→ **Required action**: Nothing in the entries may be altered; copy them all exactly.
*** Provided material Section Begins ***
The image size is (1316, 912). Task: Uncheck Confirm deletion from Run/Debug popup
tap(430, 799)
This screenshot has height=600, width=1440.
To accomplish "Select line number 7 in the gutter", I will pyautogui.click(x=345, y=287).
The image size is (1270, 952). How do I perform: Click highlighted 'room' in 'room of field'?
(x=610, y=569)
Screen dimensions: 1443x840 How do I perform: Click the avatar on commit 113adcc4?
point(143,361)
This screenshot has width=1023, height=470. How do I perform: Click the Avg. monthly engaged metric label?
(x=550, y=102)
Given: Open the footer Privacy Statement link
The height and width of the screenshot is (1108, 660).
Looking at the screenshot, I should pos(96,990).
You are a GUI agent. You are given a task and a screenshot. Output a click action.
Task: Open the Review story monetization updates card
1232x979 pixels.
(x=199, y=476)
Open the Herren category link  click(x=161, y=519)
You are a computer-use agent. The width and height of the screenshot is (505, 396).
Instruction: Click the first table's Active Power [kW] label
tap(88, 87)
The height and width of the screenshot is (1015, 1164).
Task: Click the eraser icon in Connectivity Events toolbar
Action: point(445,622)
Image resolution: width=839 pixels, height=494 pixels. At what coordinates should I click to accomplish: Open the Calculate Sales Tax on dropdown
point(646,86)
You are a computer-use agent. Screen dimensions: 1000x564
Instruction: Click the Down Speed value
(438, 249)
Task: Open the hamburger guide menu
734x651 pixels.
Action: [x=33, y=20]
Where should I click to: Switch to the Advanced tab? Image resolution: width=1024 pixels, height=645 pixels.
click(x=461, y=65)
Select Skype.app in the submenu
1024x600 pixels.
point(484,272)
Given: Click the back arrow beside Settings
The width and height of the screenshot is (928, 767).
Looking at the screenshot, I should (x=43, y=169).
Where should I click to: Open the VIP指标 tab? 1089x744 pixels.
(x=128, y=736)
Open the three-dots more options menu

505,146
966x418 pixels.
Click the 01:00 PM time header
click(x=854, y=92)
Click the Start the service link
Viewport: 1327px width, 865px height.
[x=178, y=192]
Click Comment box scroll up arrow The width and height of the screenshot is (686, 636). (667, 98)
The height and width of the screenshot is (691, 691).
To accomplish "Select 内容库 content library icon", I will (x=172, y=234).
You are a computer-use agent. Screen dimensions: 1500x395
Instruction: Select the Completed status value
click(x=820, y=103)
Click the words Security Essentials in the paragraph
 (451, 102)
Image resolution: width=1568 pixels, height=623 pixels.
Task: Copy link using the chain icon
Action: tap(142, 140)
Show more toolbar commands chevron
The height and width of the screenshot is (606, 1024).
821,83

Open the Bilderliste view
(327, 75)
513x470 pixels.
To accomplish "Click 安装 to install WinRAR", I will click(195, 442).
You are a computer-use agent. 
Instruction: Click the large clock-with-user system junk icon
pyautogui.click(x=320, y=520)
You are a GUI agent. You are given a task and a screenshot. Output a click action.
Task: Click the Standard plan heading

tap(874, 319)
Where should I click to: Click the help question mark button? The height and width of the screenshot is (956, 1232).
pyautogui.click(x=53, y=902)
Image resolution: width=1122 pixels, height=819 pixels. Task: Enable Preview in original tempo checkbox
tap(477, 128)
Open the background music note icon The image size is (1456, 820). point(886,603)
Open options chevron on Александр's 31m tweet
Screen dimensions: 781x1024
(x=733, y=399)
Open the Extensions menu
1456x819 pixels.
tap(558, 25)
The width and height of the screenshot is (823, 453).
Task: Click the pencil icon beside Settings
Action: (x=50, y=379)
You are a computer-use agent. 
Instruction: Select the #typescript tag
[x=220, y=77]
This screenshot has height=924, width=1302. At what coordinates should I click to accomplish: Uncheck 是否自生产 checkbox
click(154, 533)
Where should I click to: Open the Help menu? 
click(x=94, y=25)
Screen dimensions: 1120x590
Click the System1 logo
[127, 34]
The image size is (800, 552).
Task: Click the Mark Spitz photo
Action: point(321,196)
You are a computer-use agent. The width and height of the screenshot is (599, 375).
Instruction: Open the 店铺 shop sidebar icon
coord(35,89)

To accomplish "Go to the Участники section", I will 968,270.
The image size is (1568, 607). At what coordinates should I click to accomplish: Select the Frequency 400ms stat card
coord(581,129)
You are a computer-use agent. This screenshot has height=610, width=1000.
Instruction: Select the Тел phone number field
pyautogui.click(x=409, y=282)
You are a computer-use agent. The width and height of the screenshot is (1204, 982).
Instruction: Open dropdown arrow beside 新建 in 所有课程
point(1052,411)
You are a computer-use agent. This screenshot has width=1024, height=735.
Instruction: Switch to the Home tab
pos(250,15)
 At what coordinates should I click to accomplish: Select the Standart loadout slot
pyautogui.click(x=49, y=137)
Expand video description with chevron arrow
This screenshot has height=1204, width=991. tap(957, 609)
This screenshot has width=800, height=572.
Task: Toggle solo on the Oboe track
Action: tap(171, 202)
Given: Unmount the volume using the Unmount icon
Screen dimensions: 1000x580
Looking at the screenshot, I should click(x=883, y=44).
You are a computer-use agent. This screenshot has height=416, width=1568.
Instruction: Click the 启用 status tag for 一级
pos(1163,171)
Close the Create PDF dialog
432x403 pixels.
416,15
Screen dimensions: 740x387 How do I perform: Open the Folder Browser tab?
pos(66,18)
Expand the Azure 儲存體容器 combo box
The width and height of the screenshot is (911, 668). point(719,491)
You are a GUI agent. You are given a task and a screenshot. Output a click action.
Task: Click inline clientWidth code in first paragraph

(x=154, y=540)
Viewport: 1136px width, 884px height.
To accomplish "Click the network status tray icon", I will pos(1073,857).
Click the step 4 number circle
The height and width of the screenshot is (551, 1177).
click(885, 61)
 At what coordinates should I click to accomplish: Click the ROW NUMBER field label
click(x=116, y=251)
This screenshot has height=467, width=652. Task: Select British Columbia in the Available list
*** Provided material Section Ends ***
→ **Exercise result**:
The image size is (1316, 912). Task: Uncheck Confirm deletion from Run/Debug popup
tap(430, 799)
This screenshot has height=600, width=1440.
To accomplish "Select line number 7 in the gutter", I will pyautogui.click(x=345, y=287).
The image size is (1270, 952). How do I perform: Click highlighted 'room' in 'room of field'?
(x=610, y=569)
Screen dimensions: 1443x840 How do I perform: Click the avatar on commit 113adcc4?
point(143,361)
This screenshot has width=1023, height=470. How do I perform: Click the Avg. monthly engaged metric label?
(x=550, y=102)
Given: Open the footer Privacy Statement link
The height and width of the screenshot is (1108, 660).
Looking at the screenshot, I should pos(96,990).
You are a GUI agent. You are given a task and a screenshot. Output a click action.
Task: Open the Review story monetization updates card
1232x979 pixels.
(x=199, y=476)
Open the Herren category link  click(x=161, y=519)
You are a computer-use agent. The width and height of the screenshot is (505, 396).
Instruction: Click the first table's Active Power [kW] label
tap(88, 87)
The height and width of the screenshot is (1015, 1164).
Task: Click the eraser icon in Connectivity Events toolbar
Action: point(445,622)
Image resolution: width=839 pixels, height=494 pixels. At what coordinates should I click to accomplish: Open the Calculate Sales Tax on dropdown
point(646,86)
You are a computer-use agent. Screen dimensions: 1000x564
Instruction: Click the Down Speed value
(438, 249)
Task: Open the hamburger guide menu
734x651 pixels.
Action: [x=33, y=20]
Where should I click to: Switch to the Advanced tab? Image resolution: width=1024 pixels, height=645 pixels.
click(x=461, y=65)
Select Skype.app in the submenu
1024x600 pixels.
point(484,272)
Given: Click the back arrow beside Settings
The width and height of the screenshot is (928, 767).
Looking at the screenshot, I should (x=43, y=169).
Where should I click to: Open the VIP指标 tab? 1089x744 pixels.
(x=128, y=736)
Open the three-dots more options menu

505,146
966x418 pixels.
Click the 01:00 PM time header
click(x=854, y=92)
Click the Start the service link
Viewport: 1327px width, 865px height.
[x=178, y=192]
Click Comment box scroll up arrow The width and height of the screenshot is (686, 636). (667, 98)
The height and width of the screenshot is (691, 691).
To accomplish "Select 内容库 content library icon", I will (x=172, y=234).
You are a computer-use agent. Screen dimensions: 1500x395
Instruction: Select the Completed status value
click(x=820, y=103)
Click the words Security Essentials in the paragraph
 (451, 102)
Image resolution: width=1568 pixels, height=623 pixels.
Task: Copy link using the chain icon
Action: tap(142, 140)
Show more toolbar commands chevron
The height and width of the screenshot is (606, 1024).
821,83

Open the Bilderliste view
(327, 75)
513x470 pixels.
To accomplish "Click 安装 to install WinRAR", I will click(195, 442).
You are a computer-use agent. 
Instruction: Click the large clock-with-user system junk icon
pyautogui.click(x=320, y=520)
You are a GUI agent. You are given a task and a screenshot. Output a click action.
Task: Click the Standard plan heading

tap(874, 319)
Where should I click to: Click the help question mark button? The height and width of the screenshot is (956, 1232).
pyautogui.click(x=53, y=902)
Image resolution: width=1122 pixels, height=819 pixels. Task: Enable Preview in original tempo checkbox
tap(477, 128)
Open the background music note icon The image size is (1456, 820). point(886,603)
Open options chevron on Александр's 31m tweet
Screen dimensions: 781x1024
(x=733, y=399)
Open the Extensions menu
1456x819 pixels.
tap(558, 25)
The width and height of the screenshot is (823, 453).
Task: Click the pencil icon beside Settings
Action: (x=50, y=379)
You are a computer-use agent. 
Instruction: Select the #typescript tag
[x=220, y=77]
This screenshot has height=924, width=1302. At what coordinates should I click to accomplish: Uncheck 是否自生产 checkbox
click(154, 533)
Where should I click to: Open the Help menu? 
click(x=94, y=25)
Screen dimensions: 1120x590
Click the System1 logo
[127, 34]
The image size is (800, 552).
Task: Click the Mark Spitz photo
Action: point(321,196)
You are a computer-use agent. The width and height of the screenshot is (599, 375).
Instruction: Open the 店铺 shop sidebar icon
coord(35,89)

To accomplish "Go to the Участники section", I will 968,270.
The image size is (1568, 607). At what coordinates should I click to accomplish: Select the Frequency 400ms stat card
coord(581,129)
You are a computer-use agent. This screenshot has height=610, width=1000.
Instruction: Select the Тел phone number field
pyautogui.click(x=409, y=282)
You are a computer-use agent. The width and height of the screenshot is (1204, 982).
Instruction: Open dropdown arrow beside 新建 in 所有课程
point(1052,411)
You are a computer-use agent. This screenshot has width=1024, height=735.
Instruction: Switch to the Home tab
pos(250,15)
 At what coordinates should I click to accomplish: Select the Standart loadout slot
pyautogui.click(x=49, y=137)
Expand video description with chevron arrow
This screenshot has height=1204, width=991. tap(957, 609)
This screenshot has width=800, height=572.
Task: Toggle solo on the Oboe track
Action: tap(171, 202)
Given: Unmount the volume using the Unmount icon
Screen dimensions: 1000x580
Looking at the screenshot, I should click(x=883, y=44).
You are a computer-use agent. This screenshot has height=416, width=1568.
Instruction: Click the 启用 status tag for 一级
pos(1163,171)
Close the Create PDF dialog
432x403 pixels.
416,15
Screen dimensions: 740x387 How do I perform: Open the Folder Browser tab?
pos(66,18)
Expand the Azure 儲存體容器 combo box
The width and height of the screenshot is (911, 668). point(719,491)
You are a GUI agent. You are given a task and a screenshot. Output a click action.
Task: Click inline clientWidth code in first paragraph

(x=154, y=540)
Viewport: 1136px width, 884px height.
To accomplish "Click the network status tray icon", I will pos(1073,857).
Click the step 4 number circle
The height and width of the screenshot is (551, 1177).
click(885, 61)
 At what coordinates should I click to accomplish: Click the ROW NUMBER field label
click(x=116, y=251)
This screenshot has height=467, width=652. Task: Select British Columbia in the Available list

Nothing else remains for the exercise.